Note: Avoid setting sensitive values directly in the shell when possible, as they may be recorded in shell history. Prefer using environment files or secret management systems in production.

Persisting the Key

Store the encryption key in a dedicated environment file with root-only access — this keeps the key out of config files, command history, and source control, while ensuring it persists across reboots.

Linux (systemd service):

# Create a secure secrets file
sudo mkdir -p /etc/anglerphish
echo "ANGLERPHISH_ENCRYPTION_KEY=your-generated-key" | sudo tee /etc/anglerphish/secrets.env
sudo chmod 600 /etc/anglerphish/secrets.env
sudo chown root:root /etc/anglerphish/secrets.env
# /etc/systemd/system/anglerphish.service
[Service]
EnvironmentFile=/etc/anglerphish/secrets.env
ExecStart=/opt/anglerphish/gophish

⚠️ NEVER LOSE THE ENCRYPTION KEY! ⚠️

If the encryption key is lost, all encrypted data becomes permanently unrecoverable.

Conclusion

Application-layer encryption in Anglerphish closes a gap that GoPhish originally left open: data at rest was only as secure as the database file itself. Adding optional AES-256-GCM changes that. Even if someone gets hold of a backup or a raw database dump, the sensitive data inside it is no longer immediately usable.
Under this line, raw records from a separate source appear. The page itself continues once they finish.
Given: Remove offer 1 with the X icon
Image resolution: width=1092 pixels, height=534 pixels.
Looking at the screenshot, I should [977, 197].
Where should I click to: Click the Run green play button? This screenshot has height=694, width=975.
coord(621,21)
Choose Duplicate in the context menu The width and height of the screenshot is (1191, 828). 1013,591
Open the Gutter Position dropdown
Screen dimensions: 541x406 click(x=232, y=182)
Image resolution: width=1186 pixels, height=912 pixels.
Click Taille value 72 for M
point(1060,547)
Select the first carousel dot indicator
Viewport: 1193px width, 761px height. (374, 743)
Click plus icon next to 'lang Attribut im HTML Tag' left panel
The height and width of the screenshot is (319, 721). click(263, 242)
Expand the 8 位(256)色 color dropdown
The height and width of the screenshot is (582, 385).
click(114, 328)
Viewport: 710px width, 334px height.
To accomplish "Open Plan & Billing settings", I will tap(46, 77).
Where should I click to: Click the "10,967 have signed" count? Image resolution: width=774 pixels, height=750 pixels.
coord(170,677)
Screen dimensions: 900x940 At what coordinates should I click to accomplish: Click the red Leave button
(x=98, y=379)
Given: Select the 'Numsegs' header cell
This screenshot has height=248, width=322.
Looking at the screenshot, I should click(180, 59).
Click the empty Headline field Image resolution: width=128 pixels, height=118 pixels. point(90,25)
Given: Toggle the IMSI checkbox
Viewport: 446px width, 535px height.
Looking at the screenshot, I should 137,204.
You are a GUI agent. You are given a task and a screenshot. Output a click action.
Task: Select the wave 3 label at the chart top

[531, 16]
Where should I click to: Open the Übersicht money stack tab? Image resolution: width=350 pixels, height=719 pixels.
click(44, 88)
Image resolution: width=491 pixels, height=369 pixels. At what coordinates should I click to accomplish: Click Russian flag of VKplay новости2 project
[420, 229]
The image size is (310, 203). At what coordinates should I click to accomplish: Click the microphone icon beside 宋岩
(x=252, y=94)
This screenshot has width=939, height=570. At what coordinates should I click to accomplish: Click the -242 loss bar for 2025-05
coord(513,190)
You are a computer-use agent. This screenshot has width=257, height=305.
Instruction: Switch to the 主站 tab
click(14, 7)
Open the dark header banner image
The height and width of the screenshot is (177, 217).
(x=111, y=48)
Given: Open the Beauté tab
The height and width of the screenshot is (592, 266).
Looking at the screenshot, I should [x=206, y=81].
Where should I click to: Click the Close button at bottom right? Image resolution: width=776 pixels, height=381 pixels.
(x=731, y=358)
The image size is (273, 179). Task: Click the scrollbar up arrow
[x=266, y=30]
That said, this doesn’t solve security on its own.

If an attacker has access to the running server, or your keys are poorly managed, encryption won’t save you. It simply raises the bar for a specific class of attack — offline access to stolen data.

Think of it as containment, not prevention.

Used properly, this layer makes database exposure far less damaging. But it still depends on the basics: locked-down servers, controlled access, and careful handling of encryption keys.